While preparing this supplement, we reflected on how much access-related measurement, interventions, and equity have improved in VA since the initial JGIM “Improving Access to VA Care” supplement in 2011. Wait time and quality metrics are systematically made available to patients online7 and a more expansive collection of access measures have been made available by and for VA researchers. However, longitudinal tracking and reporting need to be leveraged to clarify where VA is already achieving optimal and timely access, and where we should be targeting improvement. These measurement advances facilitate studies of interventions, many of which have shown robust local, regional, and national improvements in access. Further translational efforts are needed to determine the cost- and comparative effectiveness of promising access interventions and implement them into practice.
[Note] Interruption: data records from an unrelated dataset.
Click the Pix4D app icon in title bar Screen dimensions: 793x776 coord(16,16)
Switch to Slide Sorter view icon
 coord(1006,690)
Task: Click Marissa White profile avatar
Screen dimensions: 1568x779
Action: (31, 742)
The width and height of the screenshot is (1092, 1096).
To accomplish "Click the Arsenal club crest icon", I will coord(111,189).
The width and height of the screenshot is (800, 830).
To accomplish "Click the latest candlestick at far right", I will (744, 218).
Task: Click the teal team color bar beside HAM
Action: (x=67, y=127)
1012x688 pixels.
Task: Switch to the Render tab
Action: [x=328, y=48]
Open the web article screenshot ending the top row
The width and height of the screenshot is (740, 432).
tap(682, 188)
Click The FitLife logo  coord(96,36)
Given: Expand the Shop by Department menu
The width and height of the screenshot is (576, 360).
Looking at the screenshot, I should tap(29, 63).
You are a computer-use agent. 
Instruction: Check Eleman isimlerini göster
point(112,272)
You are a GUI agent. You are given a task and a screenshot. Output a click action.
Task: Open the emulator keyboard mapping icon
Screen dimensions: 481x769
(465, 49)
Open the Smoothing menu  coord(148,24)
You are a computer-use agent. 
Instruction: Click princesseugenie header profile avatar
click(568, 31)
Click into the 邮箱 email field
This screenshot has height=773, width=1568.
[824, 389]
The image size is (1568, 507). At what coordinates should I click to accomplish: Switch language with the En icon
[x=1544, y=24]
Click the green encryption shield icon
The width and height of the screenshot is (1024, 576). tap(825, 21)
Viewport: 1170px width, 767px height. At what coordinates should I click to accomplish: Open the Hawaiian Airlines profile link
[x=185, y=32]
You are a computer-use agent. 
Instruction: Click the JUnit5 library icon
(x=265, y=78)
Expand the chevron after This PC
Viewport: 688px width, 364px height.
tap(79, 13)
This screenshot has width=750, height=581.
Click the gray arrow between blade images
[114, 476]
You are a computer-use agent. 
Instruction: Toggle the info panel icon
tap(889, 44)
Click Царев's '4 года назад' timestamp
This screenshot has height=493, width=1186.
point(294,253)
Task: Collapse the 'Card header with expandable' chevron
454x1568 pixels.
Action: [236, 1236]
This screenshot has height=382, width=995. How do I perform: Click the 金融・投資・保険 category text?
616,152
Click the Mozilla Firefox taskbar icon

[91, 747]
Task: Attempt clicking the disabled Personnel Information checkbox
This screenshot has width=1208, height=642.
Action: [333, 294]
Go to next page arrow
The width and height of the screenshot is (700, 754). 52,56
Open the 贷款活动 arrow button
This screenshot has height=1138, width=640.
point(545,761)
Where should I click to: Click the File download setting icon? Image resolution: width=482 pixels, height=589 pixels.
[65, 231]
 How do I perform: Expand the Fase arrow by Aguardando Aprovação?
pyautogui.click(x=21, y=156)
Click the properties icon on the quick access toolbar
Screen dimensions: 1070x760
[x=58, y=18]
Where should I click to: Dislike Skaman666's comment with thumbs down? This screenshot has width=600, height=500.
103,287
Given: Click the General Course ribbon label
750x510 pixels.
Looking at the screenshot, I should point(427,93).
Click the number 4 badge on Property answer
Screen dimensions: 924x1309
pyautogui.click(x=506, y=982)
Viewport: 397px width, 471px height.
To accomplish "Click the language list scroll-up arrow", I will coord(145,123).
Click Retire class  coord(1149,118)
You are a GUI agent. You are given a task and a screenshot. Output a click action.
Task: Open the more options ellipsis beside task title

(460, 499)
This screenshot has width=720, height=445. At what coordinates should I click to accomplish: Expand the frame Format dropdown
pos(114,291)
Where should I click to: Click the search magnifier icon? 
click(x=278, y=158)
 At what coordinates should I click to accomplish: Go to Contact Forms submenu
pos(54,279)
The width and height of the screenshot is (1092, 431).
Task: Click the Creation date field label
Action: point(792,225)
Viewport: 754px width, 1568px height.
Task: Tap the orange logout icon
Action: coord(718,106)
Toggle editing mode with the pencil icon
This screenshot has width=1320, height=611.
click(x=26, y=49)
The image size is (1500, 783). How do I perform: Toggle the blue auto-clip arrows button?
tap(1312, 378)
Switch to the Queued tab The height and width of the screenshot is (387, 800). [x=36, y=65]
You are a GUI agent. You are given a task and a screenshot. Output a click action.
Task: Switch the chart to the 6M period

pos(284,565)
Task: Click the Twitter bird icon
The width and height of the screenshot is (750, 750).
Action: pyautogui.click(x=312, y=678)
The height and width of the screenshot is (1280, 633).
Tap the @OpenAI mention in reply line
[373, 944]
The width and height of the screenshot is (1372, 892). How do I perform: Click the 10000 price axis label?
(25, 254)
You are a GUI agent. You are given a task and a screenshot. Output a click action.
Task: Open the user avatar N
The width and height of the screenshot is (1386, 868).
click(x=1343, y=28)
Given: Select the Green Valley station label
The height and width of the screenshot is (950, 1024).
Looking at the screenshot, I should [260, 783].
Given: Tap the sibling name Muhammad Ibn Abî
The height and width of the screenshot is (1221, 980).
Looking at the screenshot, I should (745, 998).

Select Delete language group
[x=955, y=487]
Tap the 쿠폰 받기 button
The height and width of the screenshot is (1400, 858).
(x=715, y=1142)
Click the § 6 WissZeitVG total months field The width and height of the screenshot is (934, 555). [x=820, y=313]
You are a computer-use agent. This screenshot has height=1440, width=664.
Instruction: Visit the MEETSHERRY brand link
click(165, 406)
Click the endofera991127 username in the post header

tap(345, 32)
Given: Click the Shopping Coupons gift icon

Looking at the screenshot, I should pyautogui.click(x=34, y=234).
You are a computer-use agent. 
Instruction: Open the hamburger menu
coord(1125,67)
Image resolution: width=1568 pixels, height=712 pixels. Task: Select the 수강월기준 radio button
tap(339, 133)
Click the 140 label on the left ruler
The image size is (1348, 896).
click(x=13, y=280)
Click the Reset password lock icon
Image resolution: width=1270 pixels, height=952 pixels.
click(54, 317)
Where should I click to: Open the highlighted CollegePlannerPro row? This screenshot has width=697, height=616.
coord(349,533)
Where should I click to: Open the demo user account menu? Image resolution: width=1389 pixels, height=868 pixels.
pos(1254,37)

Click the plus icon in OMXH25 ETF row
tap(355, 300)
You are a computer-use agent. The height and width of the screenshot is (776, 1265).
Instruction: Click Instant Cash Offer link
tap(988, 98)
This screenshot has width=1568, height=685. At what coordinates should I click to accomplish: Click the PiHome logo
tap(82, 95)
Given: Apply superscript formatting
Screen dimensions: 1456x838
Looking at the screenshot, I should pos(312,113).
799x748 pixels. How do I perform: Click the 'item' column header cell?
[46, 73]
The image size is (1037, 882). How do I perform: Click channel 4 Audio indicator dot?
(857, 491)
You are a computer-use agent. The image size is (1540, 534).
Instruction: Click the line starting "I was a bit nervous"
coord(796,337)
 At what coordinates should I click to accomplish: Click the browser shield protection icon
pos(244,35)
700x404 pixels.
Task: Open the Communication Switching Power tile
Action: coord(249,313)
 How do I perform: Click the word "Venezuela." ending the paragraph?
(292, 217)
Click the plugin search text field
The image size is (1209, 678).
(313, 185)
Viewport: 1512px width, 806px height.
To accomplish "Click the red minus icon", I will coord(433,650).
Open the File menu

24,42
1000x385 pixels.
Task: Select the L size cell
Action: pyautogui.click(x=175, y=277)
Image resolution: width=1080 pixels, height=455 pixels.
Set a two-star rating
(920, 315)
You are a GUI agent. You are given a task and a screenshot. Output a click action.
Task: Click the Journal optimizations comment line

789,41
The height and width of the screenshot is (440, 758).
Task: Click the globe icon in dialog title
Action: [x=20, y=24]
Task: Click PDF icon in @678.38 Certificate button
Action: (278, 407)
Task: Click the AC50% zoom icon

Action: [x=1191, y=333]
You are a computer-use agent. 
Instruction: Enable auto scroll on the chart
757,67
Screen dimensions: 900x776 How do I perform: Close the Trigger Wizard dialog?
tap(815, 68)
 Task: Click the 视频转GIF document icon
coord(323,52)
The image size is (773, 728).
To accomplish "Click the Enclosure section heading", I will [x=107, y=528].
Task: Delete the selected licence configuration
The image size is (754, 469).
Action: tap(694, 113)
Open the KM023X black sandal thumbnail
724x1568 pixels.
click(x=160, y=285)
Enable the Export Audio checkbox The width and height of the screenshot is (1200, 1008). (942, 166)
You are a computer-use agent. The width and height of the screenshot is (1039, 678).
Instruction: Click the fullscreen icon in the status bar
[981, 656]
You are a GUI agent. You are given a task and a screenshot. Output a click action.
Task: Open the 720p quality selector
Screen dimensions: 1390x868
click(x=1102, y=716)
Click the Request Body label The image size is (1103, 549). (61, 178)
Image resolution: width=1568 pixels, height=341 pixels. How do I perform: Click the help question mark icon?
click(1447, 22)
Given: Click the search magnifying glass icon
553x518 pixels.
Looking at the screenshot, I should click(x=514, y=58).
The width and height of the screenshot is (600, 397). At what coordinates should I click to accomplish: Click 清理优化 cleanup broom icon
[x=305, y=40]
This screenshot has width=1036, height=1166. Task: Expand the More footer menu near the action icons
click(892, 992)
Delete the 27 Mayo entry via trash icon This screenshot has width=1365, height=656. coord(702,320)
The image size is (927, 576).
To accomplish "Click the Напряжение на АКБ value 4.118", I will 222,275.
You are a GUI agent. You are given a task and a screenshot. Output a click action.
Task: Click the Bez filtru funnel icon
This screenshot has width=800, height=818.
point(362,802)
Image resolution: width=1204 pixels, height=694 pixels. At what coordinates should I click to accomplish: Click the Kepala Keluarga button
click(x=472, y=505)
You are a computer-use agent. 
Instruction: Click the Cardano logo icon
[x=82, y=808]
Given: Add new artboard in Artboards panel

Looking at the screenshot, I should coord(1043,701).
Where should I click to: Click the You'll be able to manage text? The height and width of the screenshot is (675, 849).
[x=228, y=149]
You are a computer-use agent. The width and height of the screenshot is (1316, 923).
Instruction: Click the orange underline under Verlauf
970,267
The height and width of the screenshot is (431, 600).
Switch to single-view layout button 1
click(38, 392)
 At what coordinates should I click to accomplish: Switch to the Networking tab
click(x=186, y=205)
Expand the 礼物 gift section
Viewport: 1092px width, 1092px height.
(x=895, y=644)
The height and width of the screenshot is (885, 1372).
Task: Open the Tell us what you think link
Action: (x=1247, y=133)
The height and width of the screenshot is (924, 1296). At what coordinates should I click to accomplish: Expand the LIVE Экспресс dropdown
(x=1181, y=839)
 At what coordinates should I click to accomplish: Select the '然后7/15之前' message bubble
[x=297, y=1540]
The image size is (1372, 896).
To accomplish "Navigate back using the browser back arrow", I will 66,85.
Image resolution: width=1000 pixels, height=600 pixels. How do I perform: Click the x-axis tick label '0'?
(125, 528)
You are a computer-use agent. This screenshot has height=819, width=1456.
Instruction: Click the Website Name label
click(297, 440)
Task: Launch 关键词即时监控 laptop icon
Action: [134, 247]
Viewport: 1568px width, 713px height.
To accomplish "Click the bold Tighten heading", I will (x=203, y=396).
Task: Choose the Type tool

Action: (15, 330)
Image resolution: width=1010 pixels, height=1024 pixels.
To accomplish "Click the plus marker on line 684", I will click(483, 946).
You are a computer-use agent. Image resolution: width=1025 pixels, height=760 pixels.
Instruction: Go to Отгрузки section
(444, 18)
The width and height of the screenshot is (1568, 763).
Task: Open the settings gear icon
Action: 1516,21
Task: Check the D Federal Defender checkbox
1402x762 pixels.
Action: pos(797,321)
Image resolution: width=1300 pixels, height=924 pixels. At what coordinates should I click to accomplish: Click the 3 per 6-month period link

Since 2011, Veterans are increasingly included as partners in research to ensure that they have a voice in shaping interventions that impact their access. VA has significantly increased its services targeting subpopulations of Veterans (e.g., LGBTQ + , women, and homeless Veterans), and this is reflected in VA’s research portfolio. The focus on equity and subpopulations has identified areas of concern such as the digital divide to potentially prevent worsening inequity. The COVID-19 pandemic exponentially increased uptake of telehealth modalities, increasing overall access while demanding appropriate attention to avoiding growing inequities in access and outcomes.8

For decades, the VA has been investing in strengthening its capacities as a learning healthcare system.9 Partnerships between clinicians, leadership, researchers, Veterans, and national program offices support meaningful improvements in access to quality care for all Veterans. By continuing on this path with increasing transparency in how we measure, report, and improve access, VA has the potential to serve as the standard by which other healthcare systems compare themselves. The work in this supplement and the many other access-focused VA studies being conducted are a testament to VA’s ongoing dedication to a continuously learning health system.